Schema annotations from a real product.

One key difference between XML types and classes in an object-oriented programming language is that classes have methods as well as data. Combining function items with annotation accessors can bring methods to XML types as well, in a way.

Figure 17: Function Items Named in Annotations as Methods

The schema:

<xs:schema xmlns:xs="http://www.w3.org/2001/XMLSchema"
           xmlns:record="http://example.com/meta/records"
           xmlns:base="http://example.com/meta"
           targetNamespace="http://example.com/meta/records"
           elementFormDefault="qualified">

<xs:import namespace="http://example.com/meta"
           schemaLocation="meta.xsd"/>

<xs:simpleType name="studio">
  <xs:annotation>
    <xs:appinfo>
      <base:input-handler>record:normalize-studio</base:input-handler>
      <base:formatter>record:format-studio</base:formatter>
    </xs:appinfo>
  </xs:annotation>
  <xs:restriction base="xs:string"/>
</xs:simpleType>

<xs:complexType name="record-metadata">
  <xs:complexContent>
    <xs:extension base="base:metadata">
      <xs:sequence>
        <xs:element ref="studio" type="studio"/>
      </xs:sequence>
    <xs:extension>
  </xs:complexContent>
</xs:complexType>
    

Formatter function using metadata "methods":

declare function base:format-metadata ($metadata as element())
{
  for $meta in $metadata/*
  let $methods := $meta/sc:element-decl()!sc:annotations()/xs:appinfo
  let $formatter := function-lookup($methods/base:formatter, 1)
  return $formatter($meta)
};
    

Other Schema Component Values

Facets

Accessing facet information is important for working with simple types.
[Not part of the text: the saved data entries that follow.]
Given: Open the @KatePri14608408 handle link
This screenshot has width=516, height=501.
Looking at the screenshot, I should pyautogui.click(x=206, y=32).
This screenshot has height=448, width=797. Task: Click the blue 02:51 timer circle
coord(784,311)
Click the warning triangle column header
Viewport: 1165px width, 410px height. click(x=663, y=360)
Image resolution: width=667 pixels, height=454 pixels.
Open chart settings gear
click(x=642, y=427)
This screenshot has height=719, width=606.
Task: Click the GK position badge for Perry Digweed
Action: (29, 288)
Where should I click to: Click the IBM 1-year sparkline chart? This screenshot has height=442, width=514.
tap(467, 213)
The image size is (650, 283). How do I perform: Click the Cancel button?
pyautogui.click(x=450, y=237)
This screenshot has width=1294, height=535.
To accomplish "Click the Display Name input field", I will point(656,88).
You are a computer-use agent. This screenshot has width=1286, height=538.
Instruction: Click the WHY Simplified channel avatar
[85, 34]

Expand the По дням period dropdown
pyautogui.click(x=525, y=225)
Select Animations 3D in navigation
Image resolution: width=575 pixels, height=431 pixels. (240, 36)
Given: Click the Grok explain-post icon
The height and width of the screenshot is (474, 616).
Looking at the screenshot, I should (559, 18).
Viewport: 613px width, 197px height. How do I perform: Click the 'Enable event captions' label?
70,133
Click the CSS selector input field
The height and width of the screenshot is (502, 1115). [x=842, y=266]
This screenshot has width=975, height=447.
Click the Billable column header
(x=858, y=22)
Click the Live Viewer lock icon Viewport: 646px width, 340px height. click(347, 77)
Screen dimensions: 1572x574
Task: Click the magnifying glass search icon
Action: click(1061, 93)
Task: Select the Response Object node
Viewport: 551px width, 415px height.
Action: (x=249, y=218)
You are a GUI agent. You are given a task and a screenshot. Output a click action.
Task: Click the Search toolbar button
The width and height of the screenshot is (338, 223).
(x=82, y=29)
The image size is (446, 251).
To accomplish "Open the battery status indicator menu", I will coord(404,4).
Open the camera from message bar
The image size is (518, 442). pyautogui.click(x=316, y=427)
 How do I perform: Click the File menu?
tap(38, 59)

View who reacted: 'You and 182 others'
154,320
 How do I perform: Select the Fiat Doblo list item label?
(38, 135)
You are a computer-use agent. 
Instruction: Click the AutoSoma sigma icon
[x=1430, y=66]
Figure 18 summarizes the additional type tests and accessors for working with facets. The sc:facets accessor returns sequences of facet component values when applied to simple type components; it returns the empty sequence otherwise. The accessors already defined apply to facet component values as well. The sc:name accessor returns the name of the element used to define the facet (e.g. xs:enumeration for the enumeration facet), and the standard accessor fn:data returns the value of the facet.

Figure 18: Additions for Facet Values

facet() or facet(*)

Type test matching any facet value.

facet(q:name)

Type test matching any facet value whose name matches the given QName. For example, a pattern facet matches 'facet(xs:pattern)'.

sc:facets([$context as item()]) as facet()*

Get all the facets of the item, if any. Only simple types have facets.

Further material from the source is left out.